--- Exercise data ---
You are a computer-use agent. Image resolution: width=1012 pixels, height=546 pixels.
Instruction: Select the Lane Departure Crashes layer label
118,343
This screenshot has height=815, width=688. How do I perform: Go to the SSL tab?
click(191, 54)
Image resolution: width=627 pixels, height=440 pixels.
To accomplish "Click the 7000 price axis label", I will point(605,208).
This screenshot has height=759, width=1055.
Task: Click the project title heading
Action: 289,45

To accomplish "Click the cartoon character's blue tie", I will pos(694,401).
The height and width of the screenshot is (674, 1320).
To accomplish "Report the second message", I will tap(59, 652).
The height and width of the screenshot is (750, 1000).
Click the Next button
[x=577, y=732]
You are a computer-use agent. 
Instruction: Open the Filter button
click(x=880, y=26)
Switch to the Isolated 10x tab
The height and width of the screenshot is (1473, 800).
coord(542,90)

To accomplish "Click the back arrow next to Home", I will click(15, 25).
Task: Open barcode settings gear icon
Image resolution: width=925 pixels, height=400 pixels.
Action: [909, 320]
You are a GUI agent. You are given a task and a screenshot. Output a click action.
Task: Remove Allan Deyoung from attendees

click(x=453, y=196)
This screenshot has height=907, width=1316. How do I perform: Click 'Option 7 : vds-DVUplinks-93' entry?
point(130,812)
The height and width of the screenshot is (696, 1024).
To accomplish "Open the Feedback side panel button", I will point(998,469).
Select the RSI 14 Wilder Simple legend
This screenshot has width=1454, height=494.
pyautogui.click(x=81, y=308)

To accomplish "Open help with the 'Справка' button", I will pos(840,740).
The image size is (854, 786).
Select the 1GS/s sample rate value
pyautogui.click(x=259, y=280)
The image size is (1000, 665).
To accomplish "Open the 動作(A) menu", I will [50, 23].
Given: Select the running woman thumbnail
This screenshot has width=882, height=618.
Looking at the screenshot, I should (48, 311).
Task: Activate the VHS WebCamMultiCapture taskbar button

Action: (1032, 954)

--- Task prompt ---
Reply with an exact transcription of the material above.

--- Answer section ---
You are a computer-use agent. Image resolution: width=1012 pixels, height=546 pixels.
Instruction: Select the Lane Departure Crashes layer label
118,343
This screenshot has height=815, width=688. How do I perform: Go to the SSL tab?
click(191, 54)
Image resolution: width=627 pixels, height=440 pixels.
To accomplish "Click the 7000 price axis label", I will point(605,208).
This screenshot has height=759, width=1055.
Task: Click the project title heading
Action: 289,45

To accomplish "Click the cartoon character's blue tie", I will pos(694,401).
The height and width of the screenshot is (674, 1320).
To accomplish "Report the second message", I will tap(59, 652).
The height and width of the screenshot is (750, 1000).
Click the Next button
[x=577, y=732]
You are a computer-use agent. 
Instruction: Open the Filter button
click(x=880, y=26)
Switch to the Isolated 10x tab
The height and width of the screenshot is (1473, 800).
coord(542,90)

To accomplish "Click the back arrow next to Home", I will click(15, 25).
Task: Open barcode settings gear icon
Image resolution: width=925 pixels, height=400 pixels.
Action: [909, 320]
You are a GUI agent. You are given a task and a screenshot. Output a click action.
Task: Remove Allan Deyoung from attendees

click(x=453, y=196)
This screenshot has height=907, width=1316. How do I perform: Click 'Option 7 : vds-DVUplinks-93' entry?
point(130,812)
The height and width of the screenshot is (696, 1024).
To accomplish "Open the Feedback side panel button", I will point(998,469).
Select the RSI 14 Wilder Simple legend
This screenshot has width=1454, height=494.
pyautogui.click(x=81, y=308)

To accomplish "Open help with the 'Справка' button", I will pos(840,740).
The image size is (854, 786).
Select the 1GS/s sample rate value
pyautogui.click(x=259, y=280)
The image size is (1000, 665).
To accomplish "Open the 動作(A) menu", I will [50, 23].
Given: Select the running woman thumbnail
This screenshot has width=882, height=618.
Looking at the screenshot, I should (48, 311).
Task: Activate the VHS WebCamMultiCapture taskbar button

Action: (1032, 954)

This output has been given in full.